It's just over a week since we returned home from our holiday in Melbourne and the Grampians. Guy and I planned this trip way back last year when we found out that the Tim Burton exhibition was coming to ACMI. Being a borderline obsessive when it comes to his films, I have to say that this was THE most greatly anticipated exhibition I've ever attended.
It did not disappoint.
On the contrary, there was so much to see in this enormous collection of artwork, film, costume, models, notebooks, props etc, etc, it was often overwhelming....but in a very good way.
I was a little put off initially by the huge crowds of people but in actuality the slow-moving snake of visitors lining the gallery walls kept my excitement level in check and prevented me from running around like a maniac from one object to another. As it was, I was trying very hard not to look ahead to see what was coming up and so was surprised and delighted every few minutes! There was ample time to examine each piece in glorious detail.
While the big, drawcard pieces (costumes from "Alice", Batman, Edward Scissorhands etc.) were wonderful (Alice's shoes and the Mad Hatter's hat were particular favourites of mine), it was the smaller individual pieces, in particular the drawings and personal notebooks and letters, which gave me the most joy and the most insight.

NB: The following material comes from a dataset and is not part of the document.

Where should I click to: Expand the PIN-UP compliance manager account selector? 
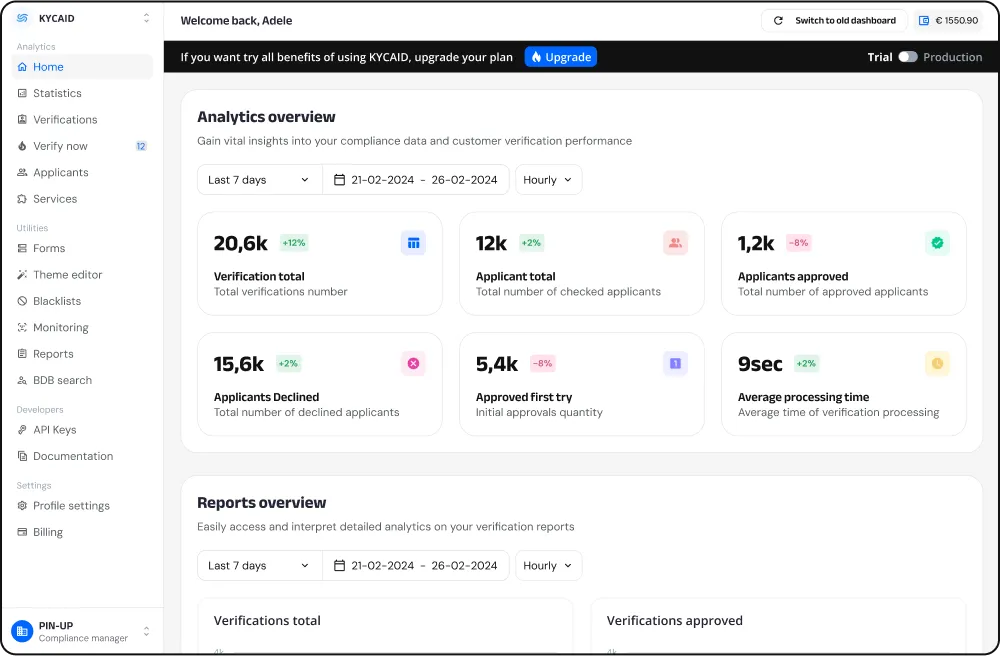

To see Tim's progression through his early years with the influences of Dr Suess, MAD Magazine and illustrators such as Gerald Scarfe and Ralph Steadman (other favorites of mine) was fascinating and certainly something I could relate to personally, having grown up on these same influences myself.

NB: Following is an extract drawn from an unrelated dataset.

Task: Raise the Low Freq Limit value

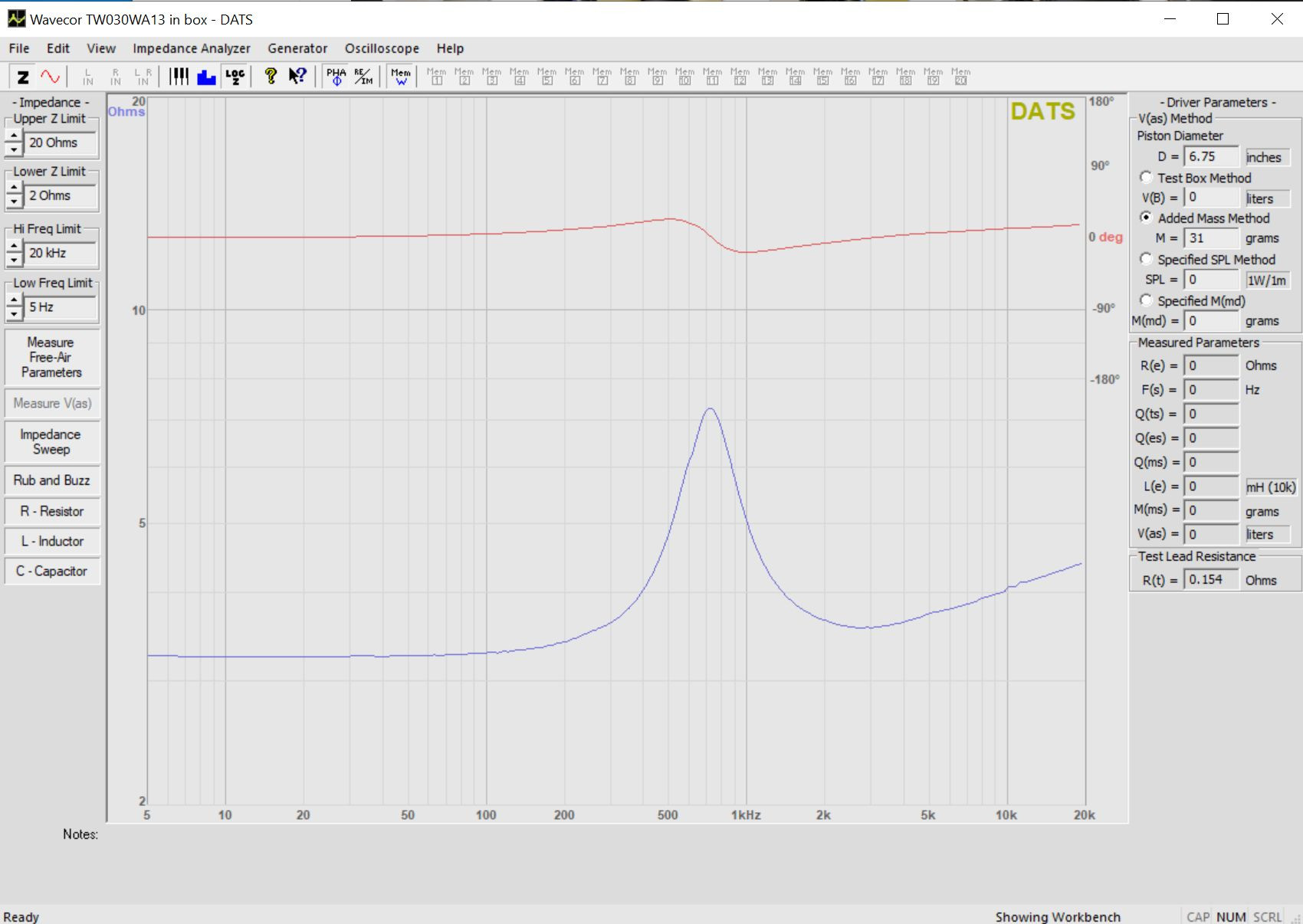Action: coord(14,300)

There were also a large number of models built by Rick Heinrichs which were beautiful even in their decay (I thought my heart was going to beat right out of my chest when I saw the puppets of 'Vincent' and the long-suffering Abercrombie wearing the experimental headgear!) and the puppets for 'Corpse Bride', built by Mackinnon & Saunders were, without a doubt, some of the most exquisite objects I have ever seen.

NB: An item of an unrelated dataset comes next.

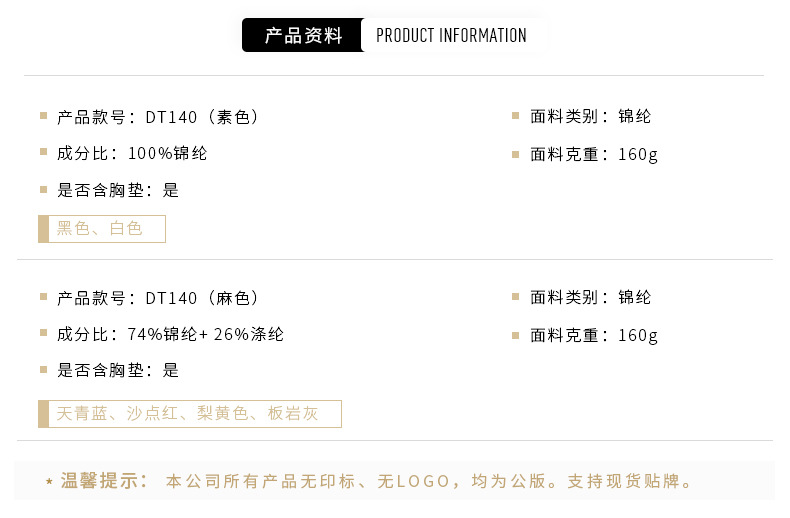
Task: Click 是否含胸垫 text in the 素色 section
Action: coord(118,190)
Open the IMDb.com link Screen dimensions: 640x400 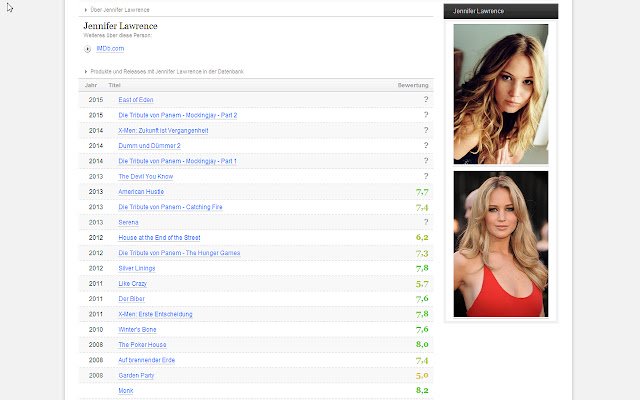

Overall, it was the sheer volume of work by this man who is only a couple of years older than me, that was most inspiring. People like to imagine that to be an artist means that you must exist in a continual state of inspiration and creativity. That may be true for some (lucky them!),
but for most of us inspiration is minor compared to the amount of actual work that needs to be done to realise those precious ideas. Tim Burton has done the hard yards. He's weathered rejection, criticism and the worst kind of 'art snobbery' to bring to fruition his unique vision of an imperfect and totally fascinating world. It's plain, if the huge attendance numbers for this exhibition are anything to go by, that this is an artist who connects with people on a very human level. He certainly does with me.
(Sadly, cameras weren't allowed inside the exhibition, so the photos above are all I have to show.)